*** Begin section ***

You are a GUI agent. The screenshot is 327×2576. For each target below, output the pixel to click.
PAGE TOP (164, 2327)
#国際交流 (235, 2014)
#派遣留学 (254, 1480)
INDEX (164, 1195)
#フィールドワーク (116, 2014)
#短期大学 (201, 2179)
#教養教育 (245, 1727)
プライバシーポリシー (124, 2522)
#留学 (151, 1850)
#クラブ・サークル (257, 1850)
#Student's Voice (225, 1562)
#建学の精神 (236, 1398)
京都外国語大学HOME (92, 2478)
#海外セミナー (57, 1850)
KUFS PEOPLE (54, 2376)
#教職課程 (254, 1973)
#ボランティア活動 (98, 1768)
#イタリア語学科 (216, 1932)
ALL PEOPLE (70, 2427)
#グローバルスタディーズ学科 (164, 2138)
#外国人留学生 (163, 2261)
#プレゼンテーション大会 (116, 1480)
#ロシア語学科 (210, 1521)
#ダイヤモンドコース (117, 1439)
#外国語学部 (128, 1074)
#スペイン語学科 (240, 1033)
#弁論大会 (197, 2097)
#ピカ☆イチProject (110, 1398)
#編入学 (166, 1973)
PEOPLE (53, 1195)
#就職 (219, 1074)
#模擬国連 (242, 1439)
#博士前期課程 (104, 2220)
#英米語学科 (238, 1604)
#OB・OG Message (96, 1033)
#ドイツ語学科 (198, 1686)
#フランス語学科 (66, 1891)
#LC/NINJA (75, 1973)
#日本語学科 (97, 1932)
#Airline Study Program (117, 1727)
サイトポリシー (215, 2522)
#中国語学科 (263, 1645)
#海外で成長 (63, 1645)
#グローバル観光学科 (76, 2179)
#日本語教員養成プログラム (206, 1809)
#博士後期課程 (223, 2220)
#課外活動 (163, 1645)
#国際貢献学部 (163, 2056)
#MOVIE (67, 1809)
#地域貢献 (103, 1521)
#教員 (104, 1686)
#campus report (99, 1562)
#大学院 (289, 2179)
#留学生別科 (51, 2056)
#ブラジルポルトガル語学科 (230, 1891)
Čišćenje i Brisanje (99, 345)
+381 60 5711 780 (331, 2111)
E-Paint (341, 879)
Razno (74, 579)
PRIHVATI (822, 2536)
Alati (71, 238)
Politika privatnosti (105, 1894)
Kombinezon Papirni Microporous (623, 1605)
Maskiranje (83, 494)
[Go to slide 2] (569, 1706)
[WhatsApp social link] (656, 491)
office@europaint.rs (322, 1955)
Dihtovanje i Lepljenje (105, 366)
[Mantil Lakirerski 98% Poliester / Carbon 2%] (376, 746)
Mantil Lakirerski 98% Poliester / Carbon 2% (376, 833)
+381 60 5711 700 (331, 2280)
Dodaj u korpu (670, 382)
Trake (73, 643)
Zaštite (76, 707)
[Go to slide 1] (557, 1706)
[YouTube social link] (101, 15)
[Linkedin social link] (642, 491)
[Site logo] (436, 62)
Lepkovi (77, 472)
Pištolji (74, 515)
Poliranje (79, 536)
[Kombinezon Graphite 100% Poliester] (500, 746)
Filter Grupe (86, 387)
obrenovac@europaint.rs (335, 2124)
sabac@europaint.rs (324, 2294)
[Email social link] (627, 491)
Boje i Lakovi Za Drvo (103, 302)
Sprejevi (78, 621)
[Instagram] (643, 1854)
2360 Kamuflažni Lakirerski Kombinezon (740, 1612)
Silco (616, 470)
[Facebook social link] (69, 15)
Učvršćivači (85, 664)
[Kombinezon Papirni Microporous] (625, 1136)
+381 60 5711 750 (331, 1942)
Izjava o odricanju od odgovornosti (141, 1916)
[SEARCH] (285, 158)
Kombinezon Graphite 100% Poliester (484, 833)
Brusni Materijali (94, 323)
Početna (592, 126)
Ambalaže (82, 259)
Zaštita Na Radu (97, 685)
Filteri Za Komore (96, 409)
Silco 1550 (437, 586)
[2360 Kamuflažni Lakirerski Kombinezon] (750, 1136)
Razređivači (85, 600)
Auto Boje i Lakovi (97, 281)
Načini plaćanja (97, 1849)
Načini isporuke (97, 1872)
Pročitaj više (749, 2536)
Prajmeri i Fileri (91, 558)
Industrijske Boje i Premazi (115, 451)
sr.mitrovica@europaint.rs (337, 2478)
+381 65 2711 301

*** End section ***

Prompt —
As you read the records above, find each line that contains "europaint" and copy it.

Answer box —
office@europaint.rs (322, 1955)
obrenovac@europaint.rs (335, 2124)
sabac@europaint.rs (324, 2294)
sr.mitrovica@europaint.rs (337, 2478)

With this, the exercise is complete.